In a simple language, there should not be functions that do exactly what you want to do; that would be a sign of the language being complex and featureful, which are enemies of simple.

(and yes, this is a bit tongue-in-cheek)

Even in a simple language, simple things should be simple. Granted, it's easy to make complex things sound simple, but the example given seems simple.
net.IP is implemented as a []byte. Byte slices are not valid keys (you can't use the "==" operator).

An alternative would be to use [16]byte as your map keys and then subslice the array for net.IP.

Why isn't a byte slice a valid key? If anything, there should be a pretty straightforward equality check on an array of bytes.
A slice is not an array of bytes. That's exactly the point.

See http://blog.golang.org/go-slices-usage-and-internals to get a basic understanding

OK so I've read it. Slices sound exactly like one would guess, using the word from other languages. A view into an array.

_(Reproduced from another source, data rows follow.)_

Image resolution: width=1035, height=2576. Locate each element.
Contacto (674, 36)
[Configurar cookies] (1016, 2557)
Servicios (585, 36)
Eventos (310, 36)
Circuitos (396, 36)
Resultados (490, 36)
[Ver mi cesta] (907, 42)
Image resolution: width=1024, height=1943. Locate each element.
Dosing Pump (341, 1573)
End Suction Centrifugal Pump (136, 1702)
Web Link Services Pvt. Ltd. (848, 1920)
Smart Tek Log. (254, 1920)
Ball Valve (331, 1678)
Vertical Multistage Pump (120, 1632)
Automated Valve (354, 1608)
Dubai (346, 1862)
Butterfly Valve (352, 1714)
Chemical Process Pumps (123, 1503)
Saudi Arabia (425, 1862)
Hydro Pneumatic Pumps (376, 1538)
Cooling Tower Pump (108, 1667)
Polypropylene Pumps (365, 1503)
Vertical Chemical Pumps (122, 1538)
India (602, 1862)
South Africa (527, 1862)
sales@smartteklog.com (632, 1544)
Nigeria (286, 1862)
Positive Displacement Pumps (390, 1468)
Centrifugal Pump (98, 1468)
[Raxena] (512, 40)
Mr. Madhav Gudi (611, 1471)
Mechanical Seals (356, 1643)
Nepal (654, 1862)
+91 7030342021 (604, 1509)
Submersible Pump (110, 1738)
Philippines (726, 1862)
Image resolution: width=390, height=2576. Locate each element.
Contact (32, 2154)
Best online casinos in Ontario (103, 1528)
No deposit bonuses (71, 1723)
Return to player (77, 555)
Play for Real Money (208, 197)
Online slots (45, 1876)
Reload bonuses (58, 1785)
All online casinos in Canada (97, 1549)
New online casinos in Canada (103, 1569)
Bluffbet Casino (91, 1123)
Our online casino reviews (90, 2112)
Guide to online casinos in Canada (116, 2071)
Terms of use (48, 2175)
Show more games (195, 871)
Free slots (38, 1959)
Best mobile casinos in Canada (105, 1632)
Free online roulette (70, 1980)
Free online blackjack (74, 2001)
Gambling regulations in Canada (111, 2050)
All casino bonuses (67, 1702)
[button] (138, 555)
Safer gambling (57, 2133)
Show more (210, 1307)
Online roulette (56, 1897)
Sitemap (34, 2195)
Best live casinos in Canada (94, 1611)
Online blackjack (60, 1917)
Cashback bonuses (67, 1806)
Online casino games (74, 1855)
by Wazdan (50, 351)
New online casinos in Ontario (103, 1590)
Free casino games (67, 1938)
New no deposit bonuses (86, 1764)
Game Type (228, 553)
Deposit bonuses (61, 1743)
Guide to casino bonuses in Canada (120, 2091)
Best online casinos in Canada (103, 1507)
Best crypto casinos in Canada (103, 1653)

So exactly why are they not suitable for equality? Even that article starts with "Slices are analogous to arrays in other languages". Please elaborate on this basic thing.

For an array (which are value types in go) you have the obvious element-wise equality.

For slices? Also element-wise? Even with different capacities? If the refer to the same window in the underlying array? Is there a need to copy the slice for inserting it to the map? Probably yes, because otherwise you could mutate the key from outside. But then it would be inconsistent to assignment (slices are reference types).

I have no idea how this could be done concisely.

Yes, element wise, why anything else? Different lengths are not equal; if capacity is externally visible, then that needs to be part of the compare.

As far as the whole ownership issue, that's a bit more than just ==, isn't it? Equality was the only thing I was questioning.

My thoughts exactly
Congratulations. Welcome to why you don't use Go.

Lack of generic access to data structures is one of their bigger fails.

However, they don't see it that way. One point of Go was to prevent needing to describe things before being able to compile it. Most things that people regard as "failures" in Go were deliberate choices to enable large codebases.

No, that's not why you don't use go. What the parent comment is dealing with is the fact that you can't have maps keyed by a net.IP, which is implemented as a []byte. Byte slices are not valid keys. This isn't really about generics.
It is very much about polymorphism and generics.